Mode collapse happens through typicality bias in preference data, which gets amplified by alignment training.
The mechanism (Section 3):
-
Human annotators have cognitive biases: They prefer text that's familiar, fluent, and predictable (mere-exposure effect, processing fluency, availability heuristic).
-
This creates biased preference data: When choosing between two responses of equal quality, annotators systematically favor the more "typical" one—the response that sounds more like what they've seen before. The paper models this as r(x,y) = r_true(x,y) + α·log π_ref(y|x), where α=0.57±0.07.
-
Alignment amplifies the bias: RLHF optimizes toward higher rewards. Since typical responses get higher rewards (even controlling for quality), the model learns to concentrate probability mass on stereotypical outputs.
-
Result: A base model might assign equal probability to 100 different jokes. After alignment, it assigns 95% probability to one joke ("Why did the coffee file a police report?") and 5% to everything else. The distribution has collapsed to a narrow mode.

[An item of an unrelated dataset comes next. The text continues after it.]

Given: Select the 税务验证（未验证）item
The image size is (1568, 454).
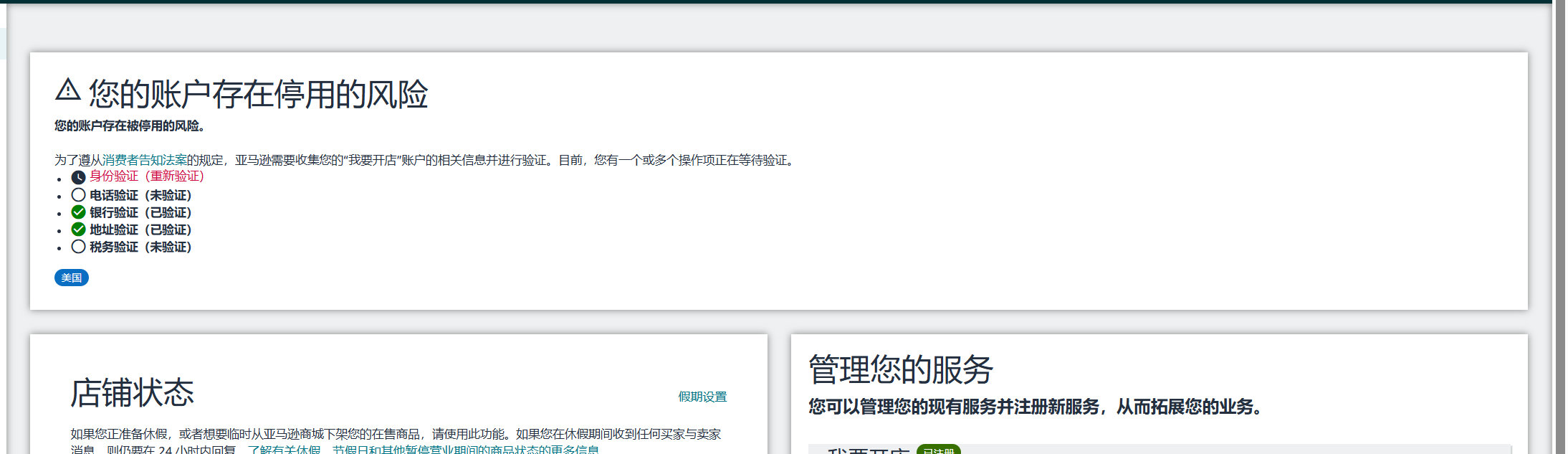Looking at the screenshot, I should 140,247.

Critical insight: Even with perfect optimization algorithms, the bias in the preference data itself drives collapse.
Mode collapse occurs when alignment training narrows the model's output distribution from many possible responses to a few stereotypical ones.
Before alignment (base model):
- Model trained on diverse internet text
- Ask "tell me a coffee joke" → many jokes possible with roughly similar probabilities
- Outputs reflect the actual diversity of jokes in the training data
During preference collection:
- Annotators compare responses: joke A vs joke B
- Even if both jokes are equally good, annotators pick the more familiar-sounding one
- This bias contaminates the preference dataset
After alignment (RLHF/DPO):
- Model optimized to match human preferences
- Learns that typical = preferred = high reward
- Probability distribution sharpens around stereotypical responses
- Ask "tell me a coffee joke" 5 times → same joke 5 times
The paper shows this on HELPSTEER: when controlling for correctness, annotators still prefer responses with higher base model likelihood (α=0.57). This preference for typicality, not quality differences, causes the collapse.

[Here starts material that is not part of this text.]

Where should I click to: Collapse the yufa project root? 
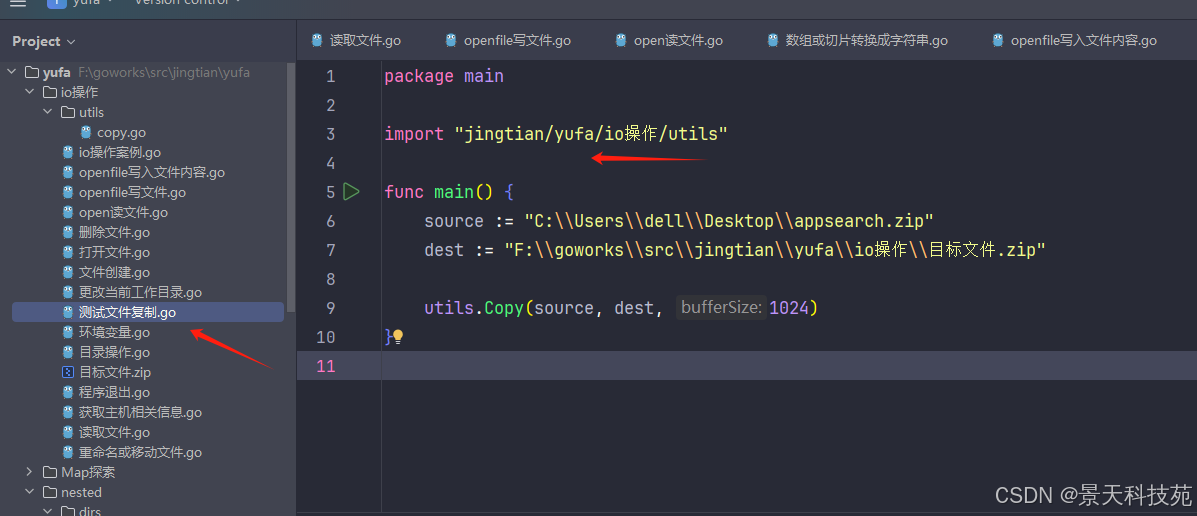click(x=13, y=72)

Mode collapse is a two-stage process: bias introduction during data collection, then bias amplification during training.
Stage 1: Typicality bias enters preference data (Section 3.1)

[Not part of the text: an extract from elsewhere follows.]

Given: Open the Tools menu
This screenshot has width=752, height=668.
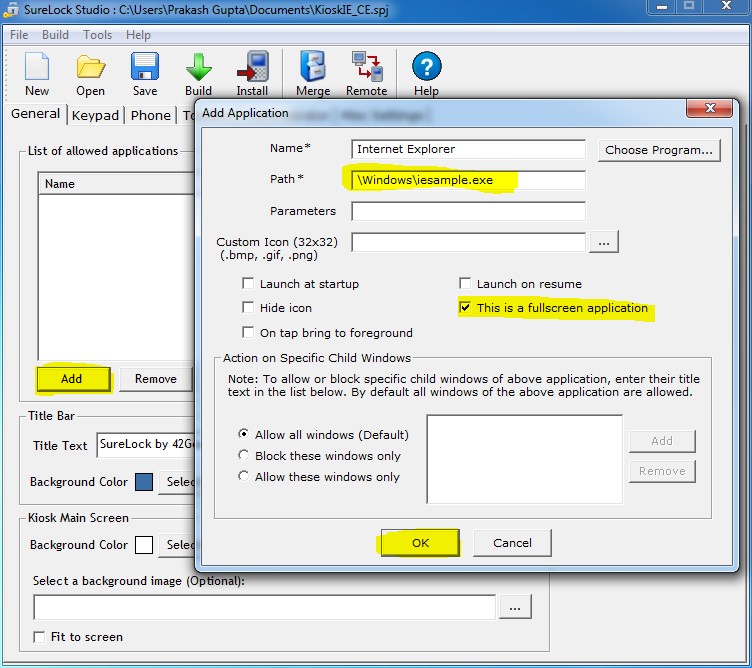Looking at the screenshot, I should click(97, 35).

Human psychology creates systematic preferences unrelated to task quality:
- Mere-exposure effect: People like what they've seen before
- Processing fluency: Easy-to-process text feels more correct
- Availability heuristic: Common phrases come to mind faster, feel more probable
When annotators rate responses, they unconsciously favor conventional text. The paper verified this: in 6,874 response pairs with identical correctness scores, annotators still preferred higher-likelihood responses (p < 10^-14).
Stage 2: Alignment amplifies the bias (Section 3.2)
RLHF maximizes expected reward: max E[r(x,y) - β·KL(π||π_ref)]
Since r includes typicality bias (r = r_true + α·log π_ref), the optimization pushes probability mass toward typical completions. The KL regularization term limits how far you can move from the base model, but it doesn't prevent sharpening the distribution within that constraint.
Result: When multiple high-quality responses exist (creative tasks), typicality becomes the tie-breaker. The model learns "safe = typical," collapsing to narrow modes.
The paper's key insight: mode collapse isn't primarily an algorithmic failure—it's a data problem.
Traditional explanation (wrong): RLHF's optimization or KL regularization causes mode collapse by favoring majority responses.
This paper's explanation (correct): The preference data itself contains systematic bias before any algorithm sees it.
Here's how it works:
Step 1: Annotators evaluate responses. For creative tasks like joke generation, many responses are roughly equally good. But annotators don't rate them equally—they prefer familiar-sounding responses due to cognitive biases.
Step 2: This creates preference data where r(x,y) = quality + typicality, not just quality alone. The paper quantifies this: α=0.57 means typicality contributes significantly to perceived reward.
Step 3: Any alignment method (RLHF, DPO, etc.) trained on this biased data will learn to maximize biased rewards. The model doesn't know α should be zero—it just learns "typical responses get higher ratings."
Step 4: During inference, the aligned model generates typical responses because that's what maximized reward during training. Distribution collapses to high-typicality modes.
Why this matters: You can't fix mode collapse by improving RLHF algorithms alone. The contamination is in the data. You need either (1) bias-corrected preference collection or (2) inference-time workarounds like VS.
Mode collapse happens because different prompts collapse to different modes, and standard prompts collapse to stereotypical outputs.
Think about what happens when you prompt a model:
Instance-level prompt ("Tell me a joke"):
- Model generates text token by token
- At each step, picks high-probability tokens
- In an aligned model, the highest-probability completion is the most stereotypical one
- The modal response to this prompt is one specific joke
- Sampling doesn't help much—you're sampling from a sharply peaked distribution
Why the distribution is peaked:
- Base model: broad distribution over many jokes
- Preference data: annotators preferred typical jokes (α=0.57)
- RLHF: optimized to match preferences
- Result: typical joke has much higher probability than creative alternatives
The collapse:
- Base model might have P(joke_typical) = 0.05, P(joke_creative) = 0.04 (small difference)
- After alignment: P(joke_typical) = 0.60, P(joke_creative) = 0.02 (large difference)
- Most samples land in the narrow "typical" mode
Why VS works:
- Distribution-level prompt ("Generate 5 jokes with probabilities")
- The modal response to THIS prompt is a diverse set of jokes
- Different prompt structure → different mode
- This mode happens to approximate the base model's diversity
The paper's Figure 1 illustrates this: direct prompting always produces "Why did the coffee file a police report," while VS produces diverse jokes with stated probabilities.